GMAT 650 Level Arithmetic Practice Question 40

The given question is a challenging GMAT 650 level quant problem solving question combining concepts in the Algebra and Number Properties.

Question 40: If x and y are non-negative integers such that 4x + 7y = 68, how many values are possible for (x + y)?

1. 11
2. 3
3. 5
4. 17
5. 14

Video Explanation

Explanatory Answer | GMAT Equations & Numbers

Given data:
x and y are non-negative integers.
So, both x and y can take 0 or positive integer values.

4x + 7y = 68
=> 4x = 68 - 7y
Because x is an integer, 4x is divisible by 4. So, (68 - 7y) is divisible by 4.
68 is divisible by 4. So, 7y should also be divisible by 4.

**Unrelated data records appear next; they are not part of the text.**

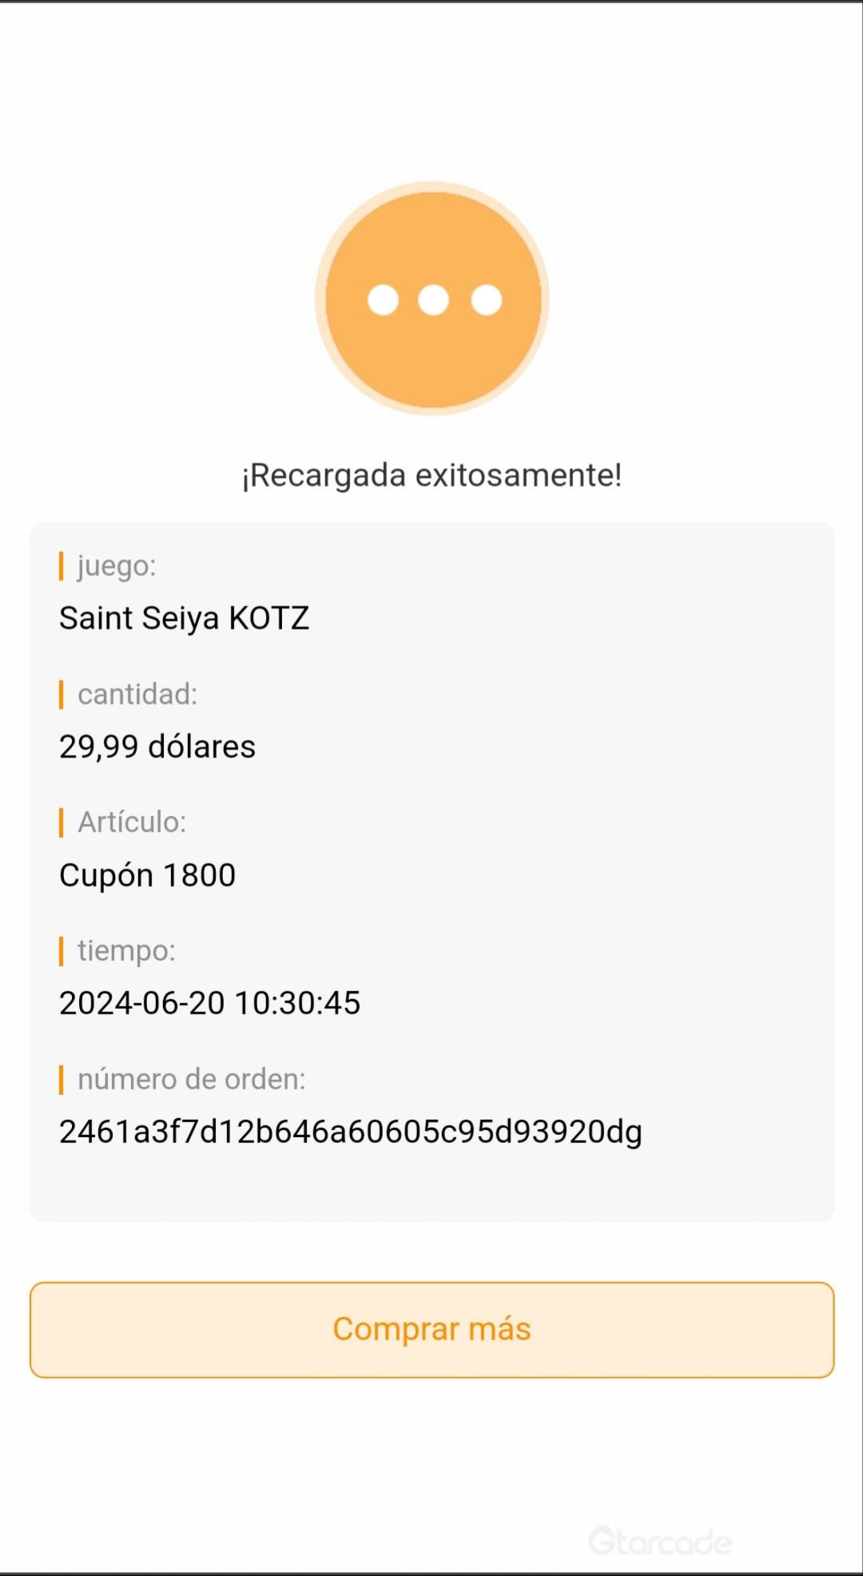Tap the Cupón 1800 item text
The height and width of the screenshot is (1576, 863).
click(x=148, y=875)
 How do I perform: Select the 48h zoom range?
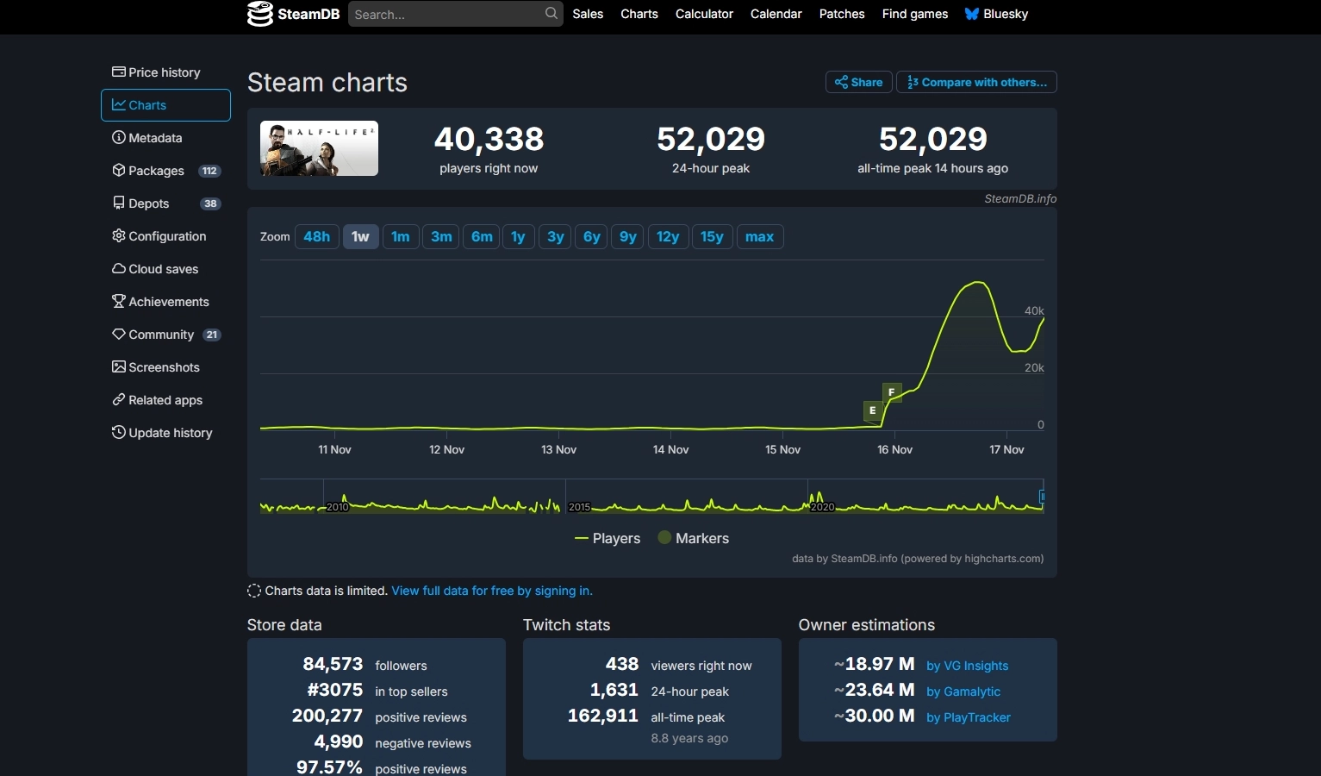316,236
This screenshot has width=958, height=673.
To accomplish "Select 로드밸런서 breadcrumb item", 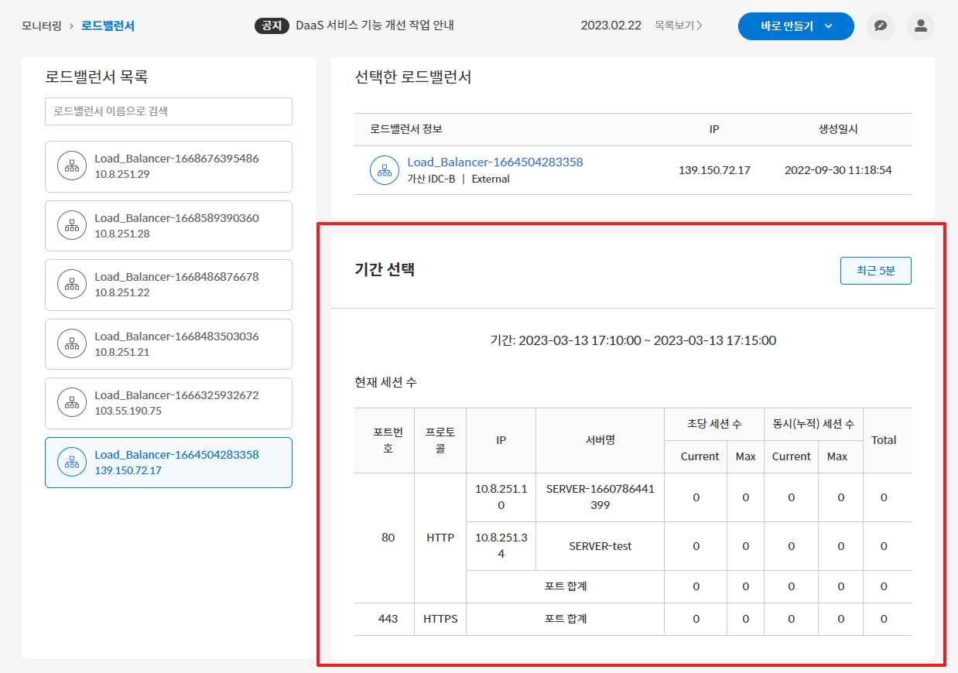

x and y are non-negative integers.
So, the least possible value for y is 0.
So, 7y = 0. Note: 0 is divisible by 4.
Subsequently, let us plug in multiples of 4 for y till such time x remains non-negative.
When y = 0, x = 17
When y = 4, x = 10
When y = 8, x = 3
When y = 12, x = -4 (x is negative)
For values of y that are multiples of 4 and are greater than 8, x will be negative.

Possible values for x + y:
17 + 0 = 17
10 + 4 = 14
8 + 3 = 11
3 values are possible

Choice B is the correct answer.